Here is a better way to display the error:
ERROR: An unexpected error occurred while processing your request. Please try again later or contact support for assistance.
In addition to this generic error message, it is best practice to log the specific error details for debugging and troubleshooting purposes. However, this information should only be accessible to authorized personnel and not be exposed to clients or end-users.
Organizations can protect sensitive data and prevent attackers from exploiting API vulnerabilities by implementing proper error-handling practices.
10. Follow Secure Coding Practices
According to a study by IBM, fixing a security flaw while developing could be 20X cheaper than fixing it later.
This could be eliminated altogether by following secure coding practices. While there are many sources to learn this, we would recommend OWASP, SANS 25, NIST, Microsoft Security, and AWS Well-Architected Framework as references.
11. Use an API Gateway
While all the above are best practices for securing APIs, API gateways are tools that can help dev teams in implementing most of the above best practices.
API gateways are used to manage and secure API endpoints. They provide a centralized location to enforce security policies, manage authentication and authorization, and implement additional features like rate limiting, logging, and load balancing.
12. Deploy a WAAP Solution
While API gateways provide some security, it is prudent to deploy a WAAP solution because of the following reasons:
12.1. API Discovery
Dev teams often lose track of the inventory of APIs, which leads to exploits of old versions of APIs.
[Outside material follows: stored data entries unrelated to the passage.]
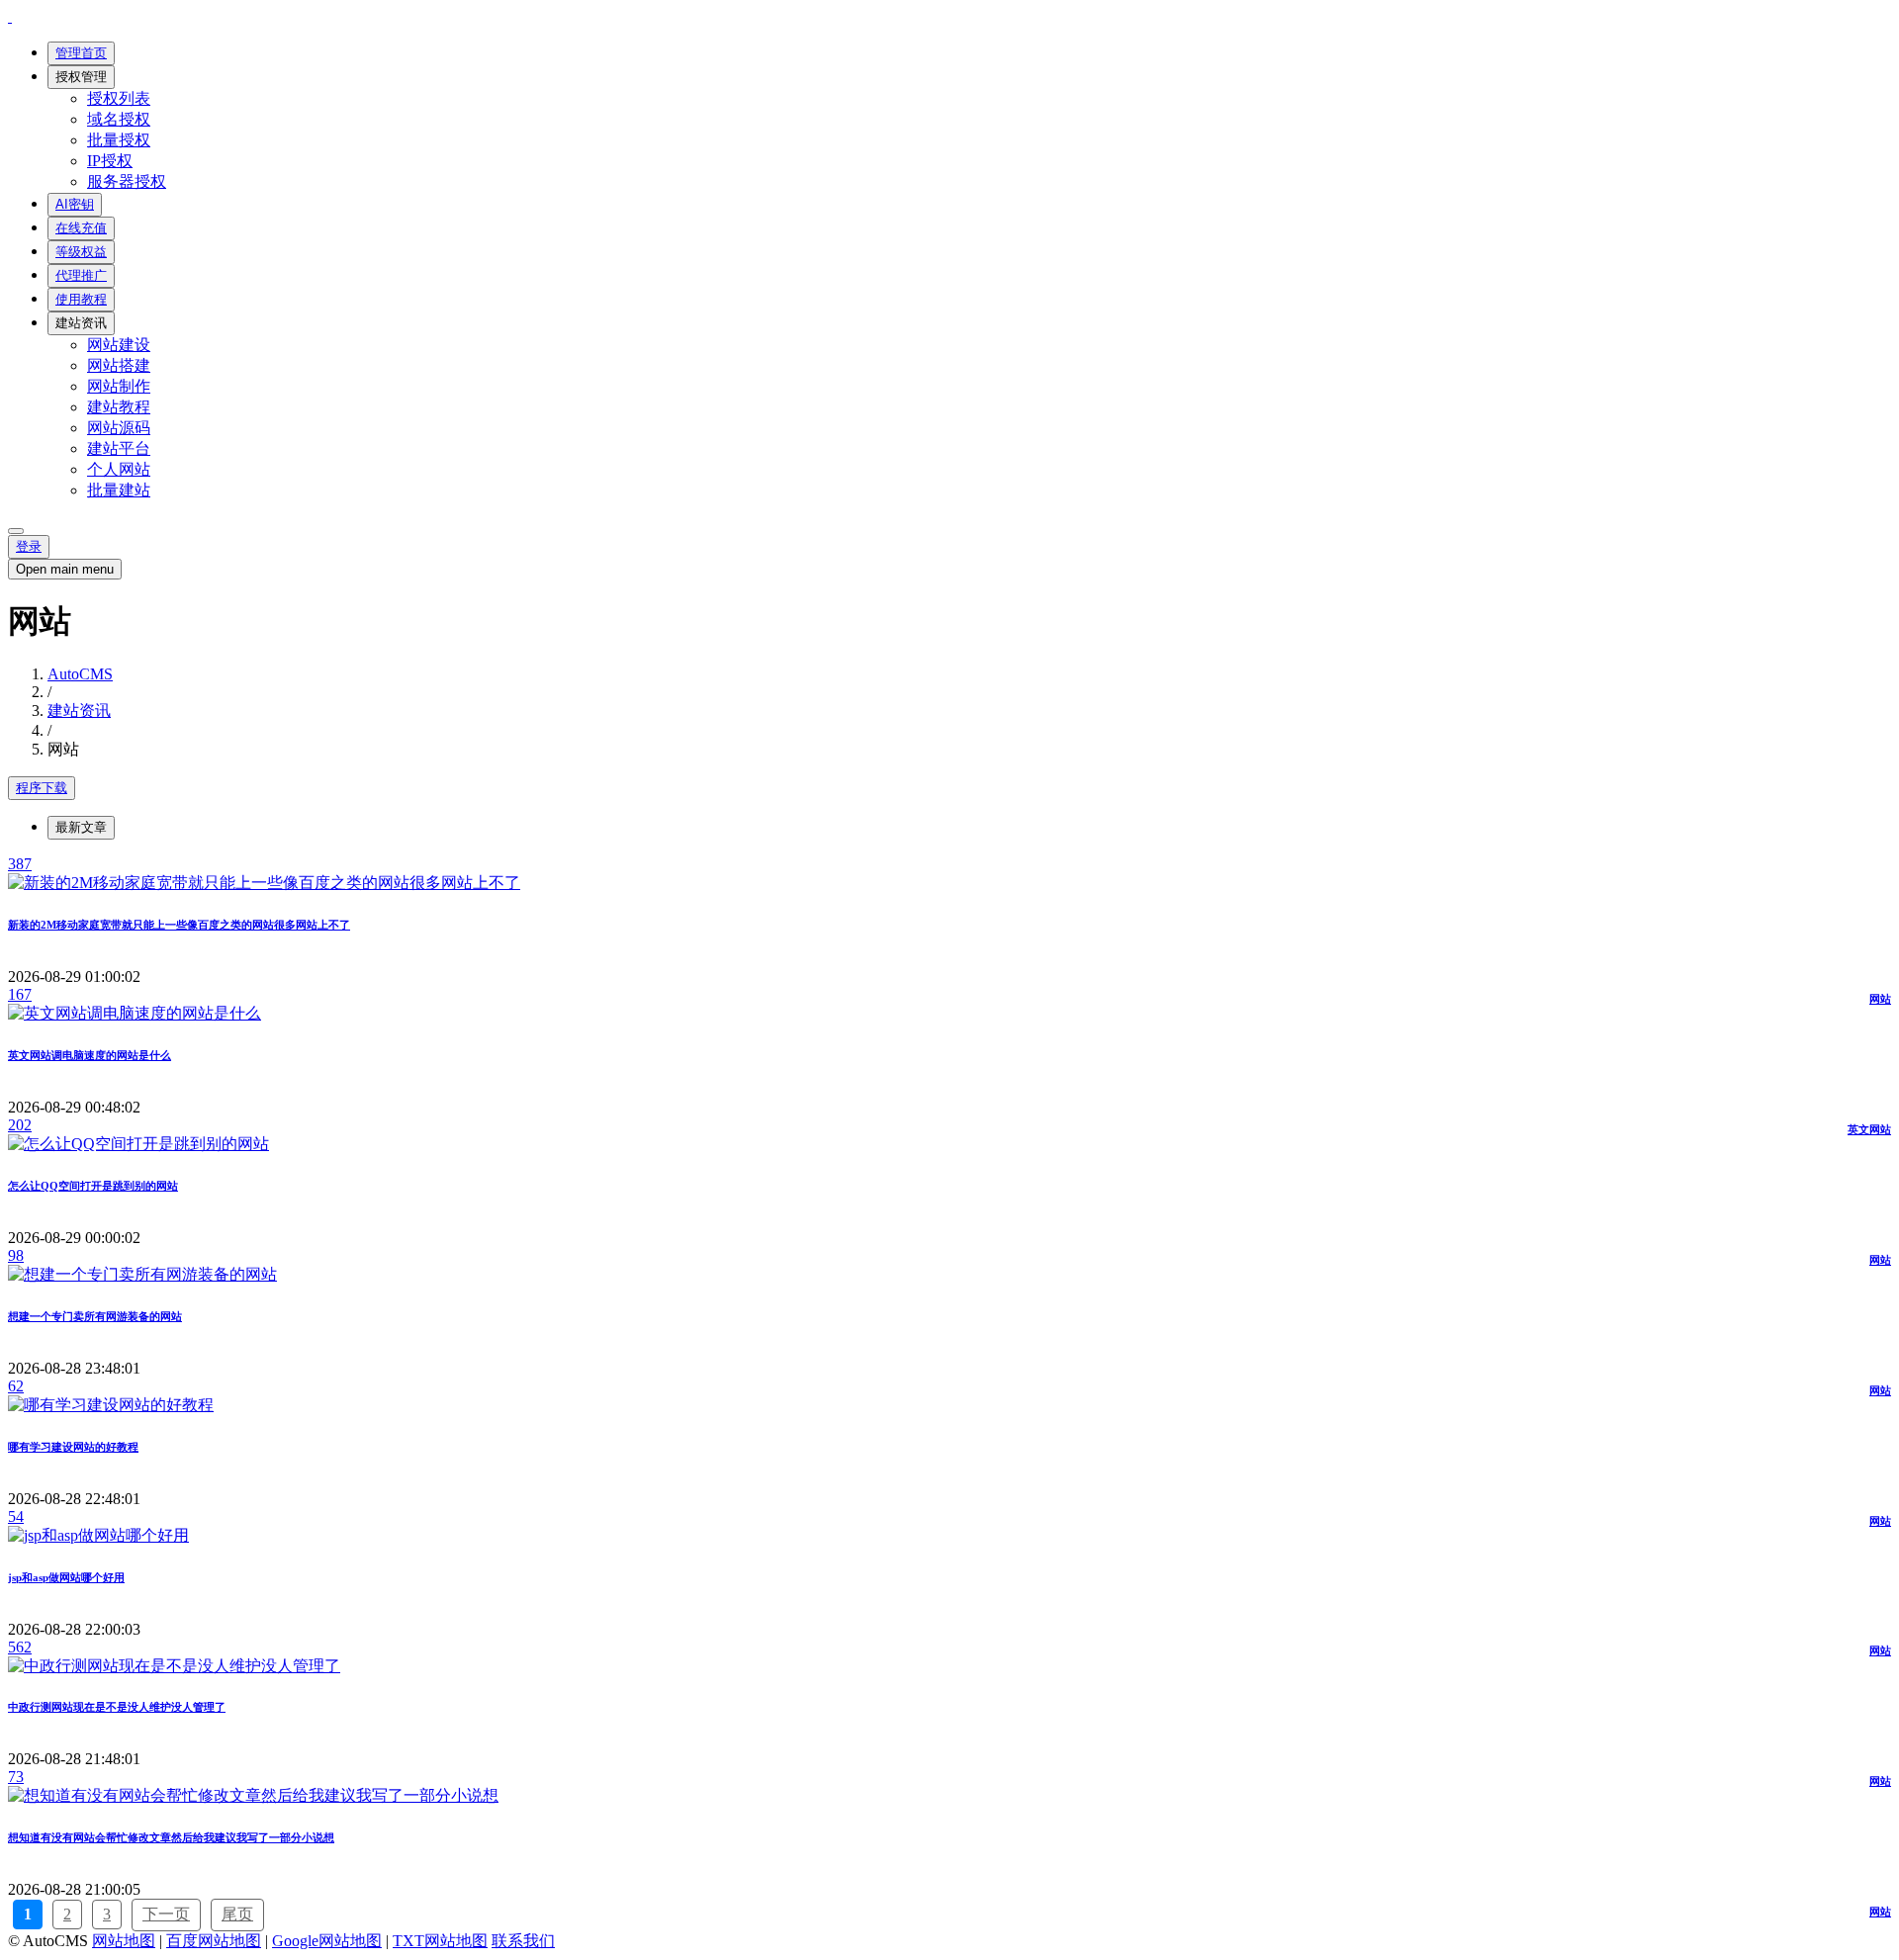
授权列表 (118, 98)
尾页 (237, 1914)
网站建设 (118, 344)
A modern WAAP platform like AppTrana provides access to a API discovery feature that helps in finding shadow, rogue, and zombie APIs. Once discovered, dev teams could then protect these APIs from exploits.
12.2. API Vulnerability Scanning
One of the first steps to protect APIs is to understand if they are vulnerable. The OWASP API top 10 is the most popular standard to test for API vulnerabilities.
On the AppTrana WAAP, you have a bundle that includes unlimited API scanning and a penetration test on API endpoints. Once you fix the vulnerabilities, you can also request a revalidation test.
12.3. Comprehensive Security Coverage
WAAP solutions often have advanced capabilities for detecting and mitigating threats, leveraging machine learning and behavioral analytics to identify and block malicious activity using both positive and negative security policies.
WAAP platforms also bundle WAF, DDoS, Bot protection, and threat intelligence that go above and beyond what an API gateway can provide in terms of API security.
While this is a comprehensive list of everything you can do to secure your APIs, most organizations use a combination of the above depending on their unique needs.
That said, an API gateway + a WAAP platform like AppTrana would cover most bases regarding securing APIs.